### YOUR ASSIGNMENT
In the entries below, work out how many lines include "agent", and write only that number.

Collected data
+--
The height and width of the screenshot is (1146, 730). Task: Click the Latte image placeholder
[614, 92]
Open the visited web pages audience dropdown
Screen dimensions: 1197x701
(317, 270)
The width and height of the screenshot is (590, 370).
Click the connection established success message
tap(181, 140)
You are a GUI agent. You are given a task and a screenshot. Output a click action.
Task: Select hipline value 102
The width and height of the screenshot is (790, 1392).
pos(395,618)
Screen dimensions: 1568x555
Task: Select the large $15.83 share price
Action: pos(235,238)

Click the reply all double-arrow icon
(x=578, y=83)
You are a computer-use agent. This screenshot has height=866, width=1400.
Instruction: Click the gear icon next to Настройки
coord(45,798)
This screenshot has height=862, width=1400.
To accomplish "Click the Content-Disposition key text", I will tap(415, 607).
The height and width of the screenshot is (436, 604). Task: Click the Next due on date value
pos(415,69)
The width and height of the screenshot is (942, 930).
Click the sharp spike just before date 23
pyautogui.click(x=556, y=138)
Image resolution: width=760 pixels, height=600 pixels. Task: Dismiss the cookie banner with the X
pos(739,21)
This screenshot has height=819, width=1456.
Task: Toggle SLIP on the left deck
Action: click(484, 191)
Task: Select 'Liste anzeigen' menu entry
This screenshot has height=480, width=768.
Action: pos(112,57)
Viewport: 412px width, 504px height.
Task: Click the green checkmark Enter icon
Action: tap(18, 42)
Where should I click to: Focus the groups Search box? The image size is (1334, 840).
+--
### EXERCISE ANSWER
2